Setelah itu datanglah Rasulullah saw ke rumah Al-Qamah dan memerintahkan untuk memandikan dan mengkafaninya. Lalu beliau mensalatinya dan menguburkannya. Beliau lalu bersabda, "Wahai kaum Muhajirin dan Anshar, ketahuilah bahwasanya siapa di antara kalian yang lebih mengutamakan istrinya daripada ibunya, maka baginya adalah kemurkaan Allah dan semua ibadahnya baik itu yang fardhu ataupun yang sunnah tidak akan diterima."
Semoga kita mendapat motivasi dan pencerahan bahwa sejatinya bagi seorang mukmin laki-laki, ibundanya tetap lebih utama daripada istrinya dan sejatinya seorang istri salehah adalah istri yang tetap mendukung suaminya untuk mencintai ibunya.
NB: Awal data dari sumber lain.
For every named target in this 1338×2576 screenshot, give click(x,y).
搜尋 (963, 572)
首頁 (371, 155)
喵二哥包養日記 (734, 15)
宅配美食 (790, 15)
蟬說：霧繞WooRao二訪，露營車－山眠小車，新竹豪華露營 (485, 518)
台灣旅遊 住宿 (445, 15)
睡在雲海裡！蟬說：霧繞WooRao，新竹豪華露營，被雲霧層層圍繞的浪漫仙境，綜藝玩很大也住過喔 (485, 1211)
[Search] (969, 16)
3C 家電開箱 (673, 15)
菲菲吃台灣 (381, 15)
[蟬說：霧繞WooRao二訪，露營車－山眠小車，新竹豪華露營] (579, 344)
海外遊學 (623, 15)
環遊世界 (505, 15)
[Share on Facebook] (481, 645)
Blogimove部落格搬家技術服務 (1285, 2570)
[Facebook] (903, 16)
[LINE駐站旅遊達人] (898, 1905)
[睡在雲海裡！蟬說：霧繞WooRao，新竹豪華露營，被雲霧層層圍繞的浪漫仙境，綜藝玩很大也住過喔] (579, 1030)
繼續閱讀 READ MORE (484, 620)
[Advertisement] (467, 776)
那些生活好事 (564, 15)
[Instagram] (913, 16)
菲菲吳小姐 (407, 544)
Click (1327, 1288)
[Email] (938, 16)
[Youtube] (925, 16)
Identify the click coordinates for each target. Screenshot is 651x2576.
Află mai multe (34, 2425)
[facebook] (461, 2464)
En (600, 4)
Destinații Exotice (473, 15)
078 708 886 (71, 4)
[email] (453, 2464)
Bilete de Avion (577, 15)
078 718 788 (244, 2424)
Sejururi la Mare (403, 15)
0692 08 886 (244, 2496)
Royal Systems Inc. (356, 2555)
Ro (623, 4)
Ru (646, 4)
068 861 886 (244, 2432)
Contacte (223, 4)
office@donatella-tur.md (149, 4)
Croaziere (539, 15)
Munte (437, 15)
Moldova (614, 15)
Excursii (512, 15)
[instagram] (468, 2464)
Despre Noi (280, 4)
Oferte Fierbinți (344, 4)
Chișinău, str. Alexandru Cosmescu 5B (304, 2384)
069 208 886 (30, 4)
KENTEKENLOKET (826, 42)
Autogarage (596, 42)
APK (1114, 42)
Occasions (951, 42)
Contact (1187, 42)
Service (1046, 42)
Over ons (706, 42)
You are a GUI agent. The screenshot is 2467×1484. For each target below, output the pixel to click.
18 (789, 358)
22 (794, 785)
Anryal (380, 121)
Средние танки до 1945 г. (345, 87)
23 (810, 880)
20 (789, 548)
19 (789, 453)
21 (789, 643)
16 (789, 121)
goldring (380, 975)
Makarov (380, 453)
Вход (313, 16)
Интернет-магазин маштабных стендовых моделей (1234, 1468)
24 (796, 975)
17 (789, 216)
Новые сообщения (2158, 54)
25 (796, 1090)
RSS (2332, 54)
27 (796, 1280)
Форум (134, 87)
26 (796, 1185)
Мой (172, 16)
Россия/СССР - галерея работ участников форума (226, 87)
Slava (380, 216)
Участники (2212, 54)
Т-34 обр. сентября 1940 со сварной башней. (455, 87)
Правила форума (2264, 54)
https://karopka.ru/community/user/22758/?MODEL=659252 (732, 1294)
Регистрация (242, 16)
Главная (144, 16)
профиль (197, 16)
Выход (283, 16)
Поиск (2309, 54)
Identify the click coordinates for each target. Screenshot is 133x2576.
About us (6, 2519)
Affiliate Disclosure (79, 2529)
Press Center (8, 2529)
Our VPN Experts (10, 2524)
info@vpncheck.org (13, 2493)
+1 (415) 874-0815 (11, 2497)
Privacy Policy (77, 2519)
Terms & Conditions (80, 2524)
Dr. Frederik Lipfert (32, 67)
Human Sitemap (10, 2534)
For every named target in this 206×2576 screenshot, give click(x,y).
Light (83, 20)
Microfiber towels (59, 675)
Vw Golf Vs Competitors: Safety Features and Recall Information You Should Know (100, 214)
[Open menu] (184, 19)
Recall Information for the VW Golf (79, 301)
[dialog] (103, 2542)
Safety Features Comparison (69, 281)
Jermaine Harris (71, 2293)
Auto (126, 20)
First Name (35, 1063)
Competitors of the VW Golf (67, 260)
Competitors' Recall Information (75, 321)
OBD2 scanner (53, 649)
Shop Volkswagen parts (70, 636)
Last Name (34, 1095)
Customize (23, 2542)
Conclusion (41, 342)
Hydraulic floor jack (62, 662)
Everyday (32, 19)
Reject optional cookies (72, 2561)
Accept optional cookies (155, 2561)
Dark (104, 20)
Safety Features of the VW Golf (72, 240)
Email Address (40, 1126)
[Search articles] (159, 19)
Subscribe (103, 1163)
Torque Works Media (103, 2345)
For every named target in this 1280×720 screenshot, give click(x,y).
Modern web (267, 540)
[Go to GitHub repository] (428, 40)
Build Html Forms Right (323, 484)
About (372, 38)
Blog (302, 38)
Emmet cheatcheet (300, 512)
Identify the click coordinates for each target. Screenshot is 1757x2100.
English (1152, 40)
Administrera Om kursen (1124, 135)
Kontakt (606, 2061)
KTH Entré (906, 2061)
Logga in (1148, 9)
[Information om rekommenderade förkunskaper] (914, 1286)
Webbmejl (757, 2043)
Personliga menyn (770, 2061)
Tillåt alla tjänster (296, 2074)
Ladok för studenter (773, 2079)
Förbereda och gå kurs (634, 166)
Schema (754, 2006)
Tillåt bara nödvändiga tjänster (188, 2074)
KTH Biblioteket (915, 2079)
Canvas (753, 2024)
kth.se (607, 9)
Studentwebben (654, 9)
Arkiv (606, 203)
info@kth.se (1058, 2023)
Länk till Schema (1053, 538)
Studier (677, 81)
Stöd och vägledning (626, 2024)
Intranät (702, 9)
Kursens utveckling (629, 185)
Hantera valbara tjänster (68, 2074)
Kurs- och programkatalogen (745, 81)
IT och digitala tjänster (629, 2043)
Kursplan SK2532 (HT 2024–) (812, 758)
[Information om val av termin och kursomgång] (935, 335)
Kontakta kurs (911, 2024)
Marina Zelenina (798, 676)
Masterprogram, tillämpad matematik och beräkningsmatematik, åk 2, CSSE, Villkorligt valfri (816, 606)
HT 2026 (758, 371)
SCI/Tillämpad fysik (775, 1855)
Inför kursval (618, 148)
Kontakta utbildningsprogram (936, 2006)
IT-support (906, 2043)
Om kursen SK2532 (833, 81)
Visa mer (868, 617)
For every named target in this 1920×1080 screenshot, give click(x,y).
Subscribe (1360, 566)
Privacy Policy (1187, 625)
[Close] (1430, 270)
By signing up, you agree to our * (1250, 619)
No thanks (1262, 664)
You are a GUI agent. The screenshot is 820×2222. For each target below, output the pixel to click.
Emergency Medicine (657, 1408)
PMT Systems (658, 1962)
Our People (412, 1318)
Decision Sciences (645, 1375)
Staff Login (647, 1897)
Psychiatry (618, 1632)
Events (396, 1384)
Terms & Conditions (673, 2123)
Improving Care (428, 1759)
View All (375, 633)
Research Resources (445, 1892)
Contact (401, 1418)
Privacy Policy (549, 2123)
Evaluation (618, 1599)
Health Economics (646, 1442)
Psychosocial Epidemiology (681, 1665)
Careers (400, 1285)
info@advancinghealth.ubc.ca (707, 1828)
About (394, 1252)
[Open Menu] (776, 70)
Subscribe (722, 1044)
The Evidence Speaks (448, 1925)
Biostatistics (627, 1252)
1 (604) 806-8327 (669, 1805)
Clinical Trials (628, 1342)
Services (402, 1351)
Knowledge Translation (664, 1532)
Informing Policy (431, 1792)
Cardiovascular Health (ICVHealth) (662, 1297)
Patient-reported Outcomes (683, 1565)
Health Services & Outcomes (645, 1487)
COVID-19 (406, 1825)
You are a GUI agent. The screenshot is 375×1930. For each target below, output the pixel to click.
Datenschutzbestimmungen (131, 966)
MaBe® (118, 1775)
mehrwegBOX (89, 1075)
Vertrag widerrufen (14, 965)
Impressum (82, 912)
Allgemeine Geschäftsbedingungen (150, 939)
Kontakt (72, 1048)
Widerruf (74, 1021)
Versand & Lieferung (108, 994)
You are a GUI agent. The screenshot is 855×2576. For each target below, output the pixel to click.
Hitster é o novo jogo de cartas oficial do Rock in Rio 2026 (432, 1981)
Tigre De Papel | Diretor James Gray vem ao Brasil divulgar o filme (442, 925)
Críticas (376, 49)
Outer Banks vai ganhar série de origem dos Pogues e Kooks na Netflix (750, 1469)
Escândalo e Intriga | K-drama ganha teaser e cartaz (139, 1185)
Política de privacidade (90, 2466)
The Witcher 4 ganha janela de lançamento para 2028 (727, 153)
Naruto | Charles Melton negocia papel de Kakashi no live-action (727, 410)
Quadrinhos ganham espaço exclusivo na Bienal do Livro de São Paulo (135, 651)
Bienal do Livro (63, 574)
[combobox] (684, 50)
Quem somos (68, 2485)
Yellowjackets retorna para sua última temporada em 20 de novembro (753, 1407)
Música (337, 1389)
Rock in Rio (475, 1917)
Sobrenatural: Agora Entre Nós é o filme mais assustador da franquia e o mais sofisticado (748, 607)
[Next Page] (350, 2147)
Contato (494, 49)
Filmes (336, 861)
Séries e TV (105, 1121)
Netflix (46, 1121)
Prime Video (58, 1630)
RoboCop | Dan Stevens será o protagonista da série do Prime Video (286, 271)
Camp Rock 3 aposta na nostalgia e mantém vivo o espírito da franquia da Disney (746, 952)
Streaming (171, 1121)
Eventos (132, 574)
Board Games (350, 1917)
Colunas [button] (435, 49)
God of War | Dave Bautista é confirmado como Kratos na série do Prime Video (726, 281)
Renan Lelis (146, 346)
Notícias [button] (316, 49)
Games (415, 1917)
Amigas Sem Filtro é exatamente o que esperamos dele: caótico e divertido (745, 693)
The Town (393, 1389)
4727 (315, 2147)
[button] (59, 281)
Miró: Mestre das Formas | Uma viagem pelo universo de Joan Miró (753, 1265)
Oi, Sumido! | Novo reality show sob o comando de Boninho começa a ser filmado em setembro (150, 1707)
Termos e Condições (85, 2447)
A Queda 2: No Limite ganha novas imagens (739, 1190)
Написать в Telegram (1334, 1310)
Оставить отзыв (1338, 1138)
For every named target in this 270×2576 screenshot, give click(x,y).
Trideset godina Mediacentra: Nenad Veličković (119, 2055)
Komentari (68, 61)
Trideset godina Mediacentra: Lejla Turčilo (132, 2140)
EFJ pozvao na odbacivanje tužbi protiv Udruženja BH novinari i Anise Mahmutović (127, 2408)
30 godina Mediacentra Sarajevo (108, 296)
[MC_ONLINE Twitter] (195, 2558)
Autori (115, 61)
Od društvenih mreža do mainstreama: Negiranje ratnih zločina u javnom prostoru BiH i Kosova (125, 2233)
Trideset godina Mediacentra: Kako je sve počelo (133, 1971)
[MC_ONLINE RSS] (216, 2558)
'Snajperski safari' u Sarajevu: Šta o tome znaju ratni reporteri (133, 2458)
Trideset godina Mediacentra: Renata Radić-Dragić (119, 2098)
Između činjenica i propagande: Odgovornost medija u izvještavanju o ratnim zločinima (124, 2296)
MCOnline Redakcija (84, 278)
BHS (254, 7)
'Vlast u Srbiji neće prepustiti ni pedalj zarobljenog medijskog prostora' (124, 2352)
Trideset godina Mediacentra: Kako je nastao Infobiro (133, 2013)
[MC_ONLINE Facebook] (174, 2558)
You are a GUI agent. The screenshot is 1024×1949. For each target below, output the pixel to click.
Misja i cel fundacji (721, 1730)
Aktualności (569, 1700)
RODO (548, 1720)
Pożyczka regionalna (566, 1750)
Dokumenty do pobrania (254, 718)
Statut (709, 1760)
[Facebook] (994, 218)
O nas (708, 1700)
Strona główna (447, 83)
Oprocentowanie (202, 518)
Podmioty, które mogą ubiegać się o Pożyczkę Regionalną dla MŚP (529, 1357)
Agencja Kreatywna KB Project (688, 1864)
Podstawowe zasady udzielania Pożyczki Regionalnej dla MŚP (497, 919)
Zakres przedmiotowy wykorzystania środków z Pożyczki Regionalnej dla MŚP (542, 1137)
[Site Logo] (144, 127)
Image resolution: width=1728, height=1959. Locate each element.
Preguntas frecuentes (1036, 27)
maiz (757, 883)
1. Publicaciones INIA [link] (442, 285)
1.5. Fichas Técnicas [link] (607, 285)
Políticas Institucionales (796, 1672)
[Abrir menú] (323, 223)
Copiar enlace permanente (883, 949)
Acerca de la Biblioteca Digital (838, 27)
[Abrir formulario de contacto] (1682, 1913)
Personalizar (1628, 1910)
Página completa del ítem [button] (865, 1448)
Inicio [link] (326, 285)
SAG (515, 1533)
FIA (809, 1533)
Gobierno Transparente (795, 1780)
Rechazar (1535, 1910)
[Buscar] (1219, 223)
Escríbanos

selanjutnya, seharusnya bukan hanya tanggal 22 Desember yang merupakan Hari Ibu, tetapi yang benar adalah bahwa setiap hari adalah Hari Ibu. Cinta sejati seorang ibu pantasnya dikenang setiap saat bukan hanya sehari dalam setahun. Jiwa kita harus senantiasa bergetar mengenang manusia mulia dalam kehidupan kita.